+++ RECORDS FOR THE TASK +++

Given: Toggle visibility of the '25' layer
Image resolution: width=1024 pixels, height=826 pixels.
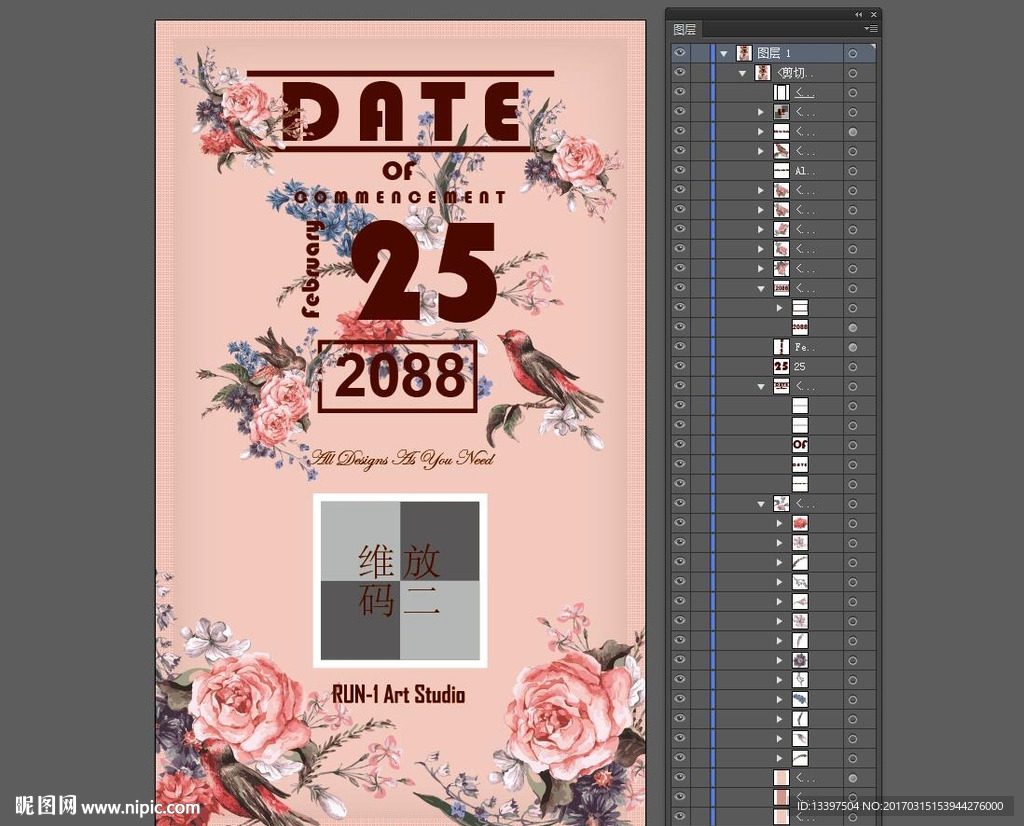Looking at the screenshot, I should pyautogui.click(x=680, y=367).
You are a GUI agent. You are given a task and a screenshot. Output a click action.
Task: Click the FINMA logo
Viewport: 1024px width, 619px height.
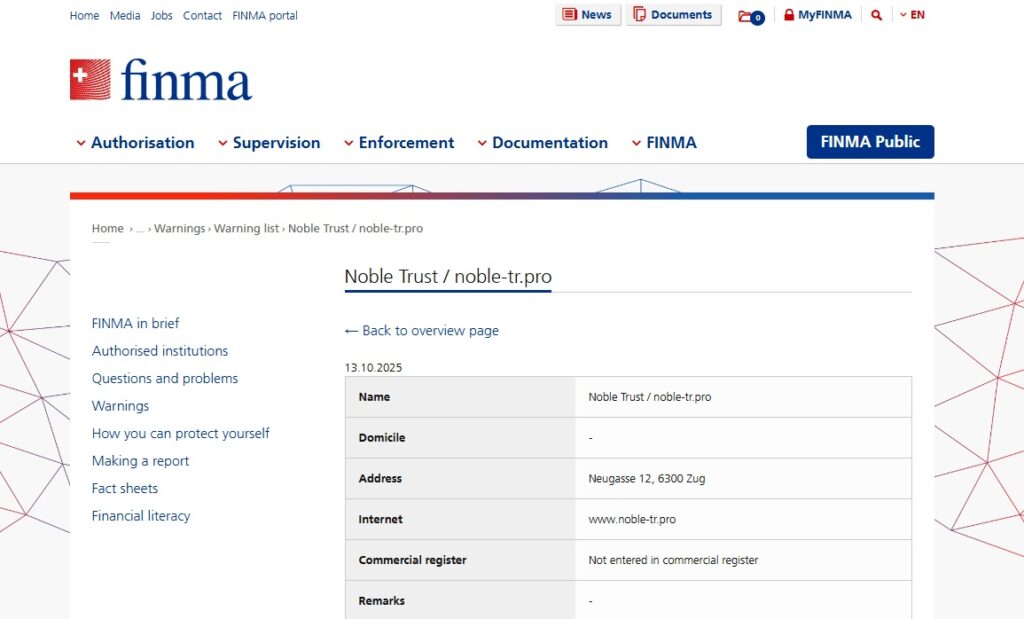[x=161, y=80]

+++

[INSTRUCTIONS TO FOLLOW] Reproduce each line of the records exactly, omitting any picture.

[FINAL ANSWER]
Given: Toggle visibility of the '25' layer
Image resolution: width=1024 pixels, height=826 pixels.
Looking at the screenshot, I should pyautogui.click(x=680, y=367).
You are a GUI agent. You are given a task and a screenshot. Output a click action.
Task: Click the FINMA logo
Viewport: 1024px width, 619px height.
[x=161, y=80]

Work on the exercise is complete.